Surgical Removal for Advanced Cases

When office procedures haven’t worked, or when you’re dealing with Grade III or IV hemorrhoids, surgery becomes the most effective option. Two main surgical approaches exist, and the choice between them matters for both recovery and long-term outcomes.

Excisional Hemorrhoidectomy

This is the traditional approach: the surgeon cuts away the hemorrhoid tissue entirely. It’s the gold standard for Grade III and IV hemorrhoids and carries the lowest recurrence rate of any treatment. At 24 months, patients who undergo excisional hemorrhoidectomy report significantly fewer returning symptoms, less urgency, and a higher quality of life compared to those who have stapled procedures.

The downside is a more painful recovery. In one study of open hemorrhoidectomy patients, 22% experienced temporary difficulty urinating on the first day after surgery, 7% had some post-operative bleeding, and 4% developed a wound infection. Bleeding can increase around the seventh day as the surgical site heals. Most of these complications resolve within the first two weeks.

Stapled Hemorrhoidopexy

Instead of cutting out the hemorrhoid, this procedure uses a circular stapling device to pull prolapsed tissue back into its normal position and reduce blood flow to the area. It’s less painful in the early days after surgery and allows a faster return to work. However, current guidelines do not recommend it as a first-line surgical option. A Cochrane review of 12 trials found that patients who had stapled procedures were more than three times as likely to have hemorrhoids recur compared to those who had traditional excision. It’s generally reserved for prolapsing internal hemorrhoids when other methods have failed.

What Recovery Looks Like

Recovery differs dramatically depending on the procedure. After rubber band ligation or infrared coagulation, most people return to normal activities the same day, with mild discomfort for a few days. After surgical removal, the timeline is longer and more structured.

On the day of surgery, you’ll stick to clear liquids like broth, gelatin, and juices to avoid nausea and constipation. By the next day, you can return to a regular diet heavy on whole grains, vegetables, and fruit. Rest for the first 24 hours, then gradually resume normal activities as you feel up to it. Avoid heavy lifting or straining for at least five to seven days. Nothing should be inserted into the rectum for at least five days, including suppositories or enemas.

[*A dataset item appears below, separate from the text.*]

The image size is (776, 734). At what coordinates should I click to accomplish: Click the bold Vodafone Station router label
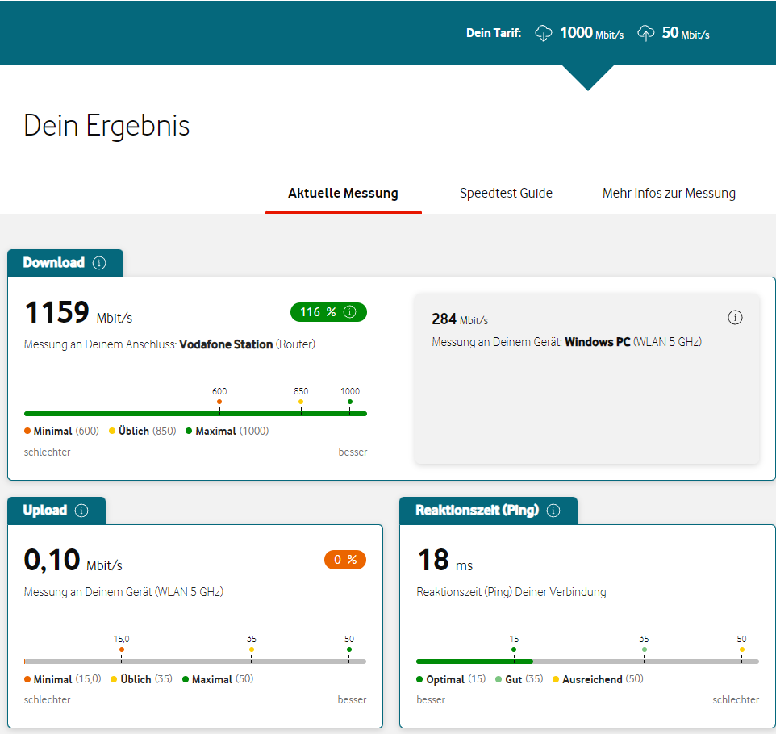[x=226, y=344]
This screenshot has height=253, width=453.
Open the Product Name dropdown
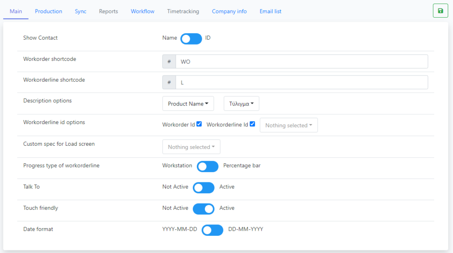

Pain after excisional hemorrhoidectomy is often the most intense during the first bowel movement and tends to improve steadily over one to two weeks. Keeping stools soft with fiber and plenty of water makes a significant difference in comfort during this period. Most people are back to their regular routine within two to three weeks, though full healing of the surgical site can take longer.

Recurrence and Long-Term Outlook

No procedure guarantees hemorrhoids won’t return. Rubber band ligation sees about a 15.5% recurrence rate within two years. Excisional hemorrhoidectomy has the lowest long-term recurrence of any option, while stapled hemorrhoidopexy has the highest. Regardless of which procedure you have, maintaining a high-fiber diet, staying hydrated, and avoiding prolonged straining are the most effective ways to prevent new hemorrhoids from developing. The underlying factors that caused hemorrhoids in the first place, like chronic constipation, prolonged sitting, or low fiber intake, will cause them again if left unaddressed.